Severe postpartum hemorrhage (50.6%) and sepsis (23.4%) were the most common reasons for admission of cases. Lack of ANC [AOR = 3.25; 95%CI: 2.21,7.69], prior history of Cesarean section [AOR = 3.53; 95%CI:1.79,6.98], delaying more than 60 minute to access final place of care [AOR = 3.21; 95%CI:1.61,6.39], poor practice of Birth preparedness and complication readiness (BPCR) [AOR = 3.31; 95%CI:1.50,7.29], and history of preexisting medical disorders [AOR = 2.79; 95%CI:1.45,5.37] were identified as significantly determinants of maternal near miss.

Conclusion and recommendation

Stakeholders need to enhance their efforts for improving access to roads and transportations. Besides, women who have a prior history of Caesarean section, chronic medical conditions, and no ANC need special attention from their families and health care providers to proactively mitigate the occurrence of serious obstetric complications. More attention has to be paid to birth preparedness and complication readiness activities.

Introduction

According to UN inter-agency figures, the global maternal mortality ratio decreased by 38% from 2000 to 2017, from 342 deaths to 211 deaths per 100,000 live births with a reduction of lifetime risk of maternal death from 1 in 100 to 1 in 190 [1]. Sub-Saharan Africans suffer 533 maternal deaths per 100,000 live births, or 200,000 maternal deaths annually, representing the highest maternal mortality ratio [1, 2]. Ethiopia is one of five countries that account for half the maternal deaths worldwide [2]. Since 2000, Ethiopia has cut maternal mortality by more than half, but the maternal mortality ratio is still too high, with 401 per 100,000 live births accounting for nearly 14,000 maternal deaths [3].
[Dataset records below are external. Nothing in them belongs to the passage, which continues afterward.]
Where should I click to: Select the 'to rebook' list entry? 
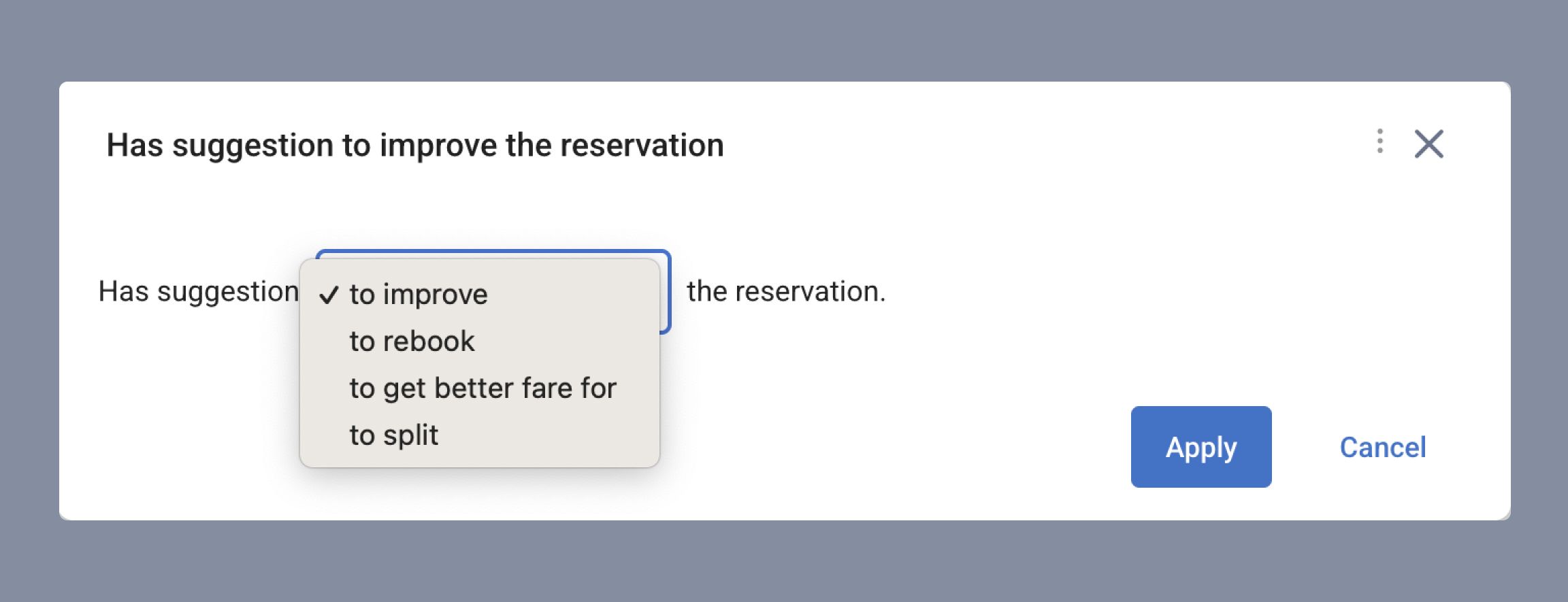click(411, 341)
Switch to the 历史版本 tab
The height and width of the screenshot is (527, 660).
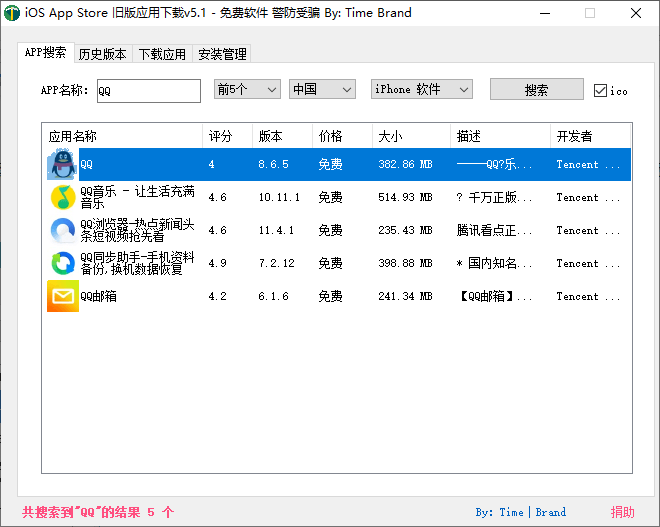pyautogui.click(x=102, y=54)
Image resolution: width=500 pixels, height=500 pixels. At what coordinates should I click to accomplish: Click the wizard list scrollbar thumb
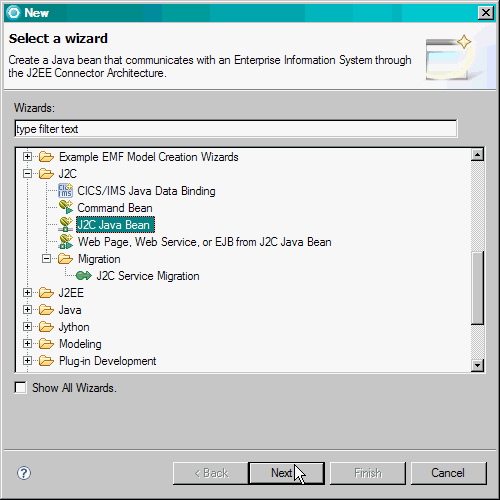[x=477, y=288]
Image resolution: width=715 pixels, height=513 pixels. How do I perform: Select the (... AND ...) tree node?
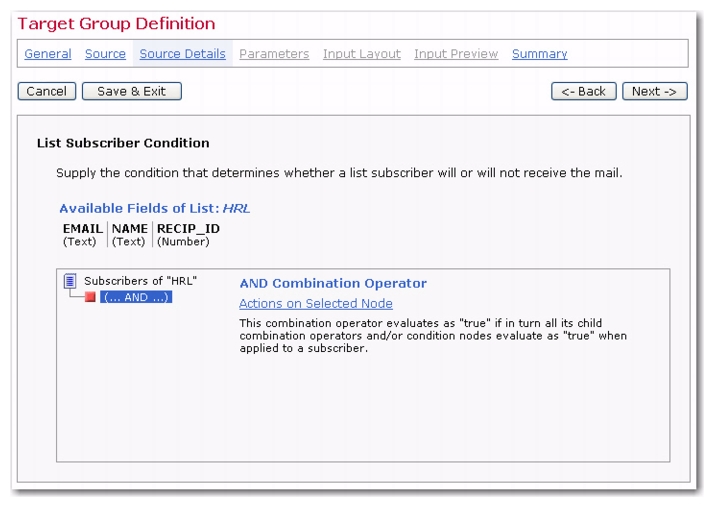pos(136,297)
The most devastating end to a pregnant woman is maternal death, and it is sometimes characterized as only the "tip of the iceberg," while maternal morbidity is the "base," and many more will live for every woman who dies, but often suffer from lifelong disabilities [4]. The world health organization (WHO) working groups describe maternal near-miss (MNM) as a woman who nearly died but survived a complication that occurred during pregnancy, childbirth, or within 42 days of termination of pregnancy, due to the quality of care she receives or by chance [5, 6]. For MNM cases, the diagnostic criteria are potentially life-threatening pregnancy conditions; the provision of critical interventions; and organ dysfunction [5, 7, 8].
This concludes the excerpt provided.